Working data START

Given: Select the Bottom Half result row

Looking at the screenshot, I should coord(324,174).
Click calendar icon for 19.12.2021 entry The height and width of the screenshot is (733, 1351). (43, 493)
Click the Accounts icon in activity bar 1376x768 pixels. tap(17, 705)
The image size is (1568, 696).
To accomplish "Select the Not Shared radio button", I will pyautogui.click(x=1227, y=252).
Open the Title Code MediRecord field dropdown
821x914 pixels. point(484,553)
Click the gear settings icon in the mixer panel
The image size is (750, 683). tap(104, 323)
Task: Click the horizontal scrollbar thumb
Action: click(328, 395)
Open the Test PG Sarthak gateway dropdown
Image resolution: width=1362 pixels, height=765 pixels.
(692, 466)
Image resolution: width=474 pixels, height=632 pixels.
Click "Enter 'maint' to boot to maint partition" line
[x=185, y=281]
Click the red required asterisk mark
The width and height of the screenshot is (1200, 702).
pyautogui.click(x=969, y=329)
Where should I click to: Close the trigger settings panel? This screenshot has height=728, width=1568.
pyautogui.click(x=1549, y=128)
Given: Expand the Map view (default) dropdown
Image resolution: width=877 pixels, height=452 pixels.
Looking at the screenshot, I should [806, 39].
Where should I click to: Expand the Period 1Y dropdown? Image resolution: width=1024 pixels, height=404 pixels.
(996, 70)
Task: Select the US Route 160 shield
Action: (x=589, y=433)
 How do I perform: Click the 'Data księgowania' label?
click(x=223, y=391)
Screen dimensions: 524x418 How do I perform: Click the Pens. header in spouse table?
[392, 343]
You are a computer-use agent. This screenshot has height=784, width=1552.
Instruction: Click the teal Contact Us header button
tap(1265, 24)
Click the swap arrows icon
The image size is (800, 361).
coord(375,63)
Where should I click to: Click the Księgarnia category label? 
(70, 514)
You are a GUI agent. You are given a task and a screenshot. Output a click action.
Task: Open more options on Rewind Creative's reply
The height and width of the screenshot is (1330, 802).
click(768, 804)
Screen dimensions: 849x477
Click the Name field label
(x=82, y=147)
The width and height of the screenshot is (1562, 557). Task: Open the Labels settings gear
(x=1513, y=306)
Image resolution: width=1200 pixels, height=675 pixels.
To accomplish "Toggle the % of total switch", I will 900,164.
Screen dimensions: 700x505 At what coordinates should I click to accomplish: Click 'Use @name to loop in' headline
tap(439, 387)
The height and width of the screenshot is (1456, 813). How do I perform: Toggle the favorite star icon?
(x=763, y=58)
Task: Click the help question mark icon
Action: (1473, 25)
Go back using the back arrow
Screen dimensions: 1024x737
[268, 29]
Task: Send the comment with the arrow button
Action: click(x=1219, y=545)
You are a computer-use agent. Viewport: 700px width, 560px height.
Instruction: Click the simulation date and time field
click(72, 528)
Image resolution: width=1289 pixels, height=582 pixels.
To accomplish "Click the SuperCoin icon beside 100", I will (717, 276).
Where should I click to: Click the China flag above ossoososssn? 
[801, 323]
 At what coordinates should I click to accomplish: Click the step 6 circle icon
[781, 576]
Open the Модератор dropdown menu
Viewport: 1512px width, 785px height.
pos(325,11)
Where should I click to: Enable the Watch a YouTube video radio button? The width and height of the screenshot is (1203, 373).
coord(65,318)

Working data END

Report back every line of the entries in which "agent" occurs.

You are a computer-use agent. This screenshot has height=784, width=1552.
You are a GUI agent. You are given a task and a screenshot. Output a click action.
You are a computer-use agent. Viewport: 700px width, 560px height.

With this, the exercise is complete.